Страница |
□ □ □ □ □ □ □

К нему плотно прилипло определение "универсал", и он и правда, как кажется, умеет все: к своим 48 годам он успел поработать в театре и получить там "Чайку", потрудиться в в цирке, попробовать себя в кино, покорить подиум коллекциями одежды (платье с сотней внезапно распахивающихся глаз, помнить, наверное, будут еще полвека!) и вернуться к тому, с чего начинал свой цикл – живописи.

Иногда кажется, что вместо карандаша в руках у Андрея некая волшебная палочка, превращающая все, к чему бы он ни прикасался, в предметы искусства. И, надо заметить, очень недешевые. Удача ему пока не изменяла, но сам художник успокаиваться на достигнутом не собирается, считает, что подводить итоги рано и самое главное ждет его впереди.

- Вашим первым местом работы стал театр, хотя учились вы на дизайнера одежды. Это случайно получилось?

- Я убежден, что случайного вообще не бывает. Я поступил художественный факультет дизайна одежды, потому что попасть туда было проще чем в Строгановку, о которой я мечтал. Там был очень хороший преподавательский состав, многие педагоги стали потом моими друзьями. Кроме того, я на три группы был единственный мальчик, и это меня вполне устраивало (смеется). После первого курса отправился в армию, после которой учеба пошла наперекосяк. Потому что к тому времени я уже работал в театре Виктюка, в который попал по приглашению моего знакомого – Сергея Виноградова.

Просто так попасть туда в то время было невозможно. Им нужен был художник, и я сделал первый спектакль на большой сцене – «Коллекционер». К тому времени я уже понимал, как можно делать костюмы, ну а тому, что такое сцена и закулисье, колосники и софиты, я узнавал на месте - в театре. Конечно, этот процесс увлекал, и учиться уже было некогда. Потом, в 1987 году, я получил «Чайку» как лучший сценограф года за спектакль «Мой милый друг» и к театру как-то остыл. Меня не устраивало там то, что я - человек номер три. Есть режиссер, есть актеры, а потом уже только художник, который должен всегда слушать режиссера.

- Вы, выходит, тщеславный человек?

□ □ □ □ □ □ □

Записанные данные |
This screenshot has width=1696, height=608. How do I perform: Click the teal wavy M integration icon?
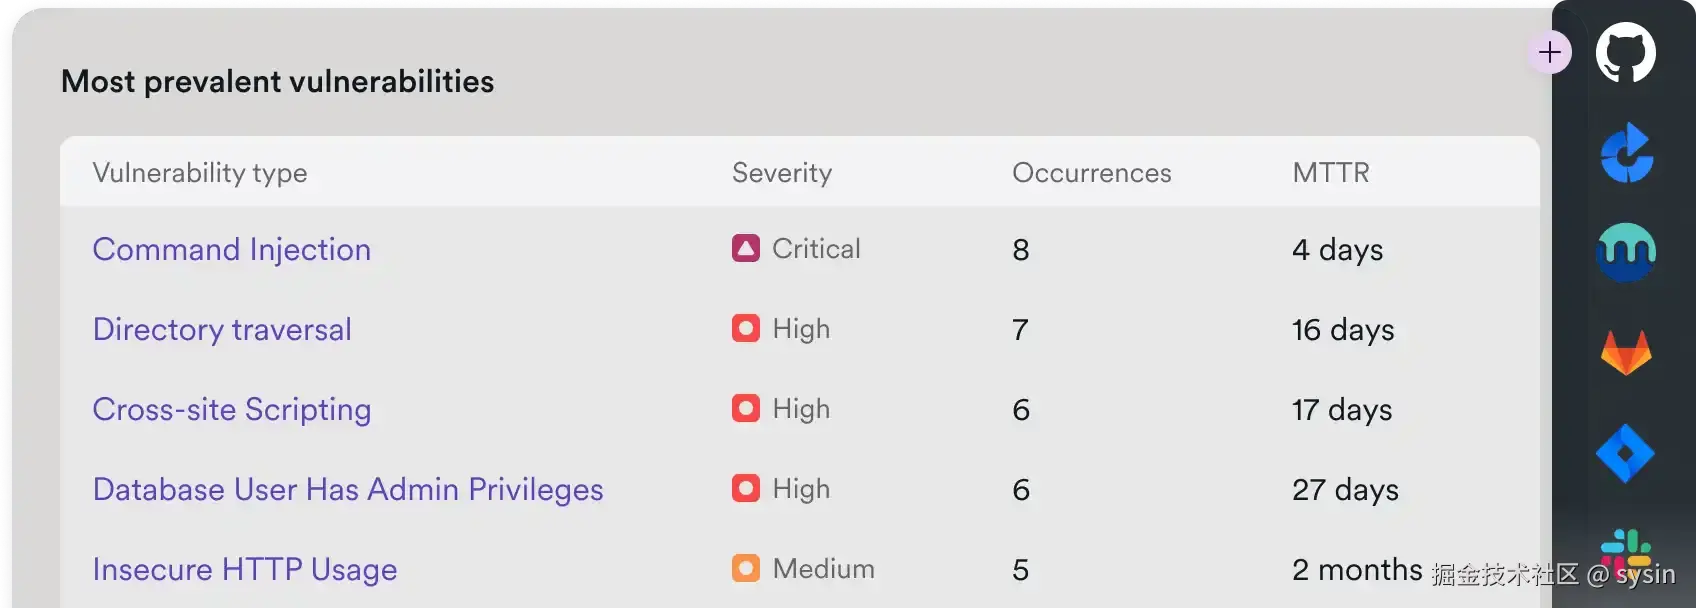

□ □ □ □ □ □ □

Задание 1 |
Перепишите из интервью с художником отрывок от «К нему плотно» до «ждет его впереди.».
Задание 2 |
Соответствуют ли интервью с художником следующие утверждения? На каждое ответьте «да» или «нет» и приведите точную цитату, которая это решает.
(a) «Чайку» как лучший сценограф года художник получил в 1987 году.
(b) Первым спектаклем художника на большой сцене был «Мой милый друг».
(c) В армию художник ушел еще до поступления на факультет дизайна одежды.

Правильный ответ 1 |
К нему плотно прилипло определение "универсал", и он и правда, как кажется, умеет все: к своим 48 годам он успел поработать в театре и получить там "Чайку", потрудиться в в цирке, попробовать себя в кино, покорить подиум коллекциями одежды (платье с сотней внезапно распахивающихся глаз, помнить, наверное, будут еще полвека!) и вернуться к тому, с чего начинал свой цикл – живописи.

Иногда кажется, что вместо карандаша в руках у Андрея некая волшебная палочка, превращающая все, к чему бы он ни прикасался, в предметы искусства. И, надо заметить, очень недешевые. Удача ему пока не изменяла, но сам художник успокаиваться на достигнутом не собирается, считает, что подводить итоги рано и самое главное ждет его впереди.

Правильный ответ 2 |
(a) Да: „Потом, в 1987 году, я получил «Чайку» как лучший сценограф года за спектакль «Мой милый друг»“.
(b) Нет: „я сделал первый спектакль на большой сцене – «Коллекционер»“.
(c) Нет: „После первого курса отправился в армию“.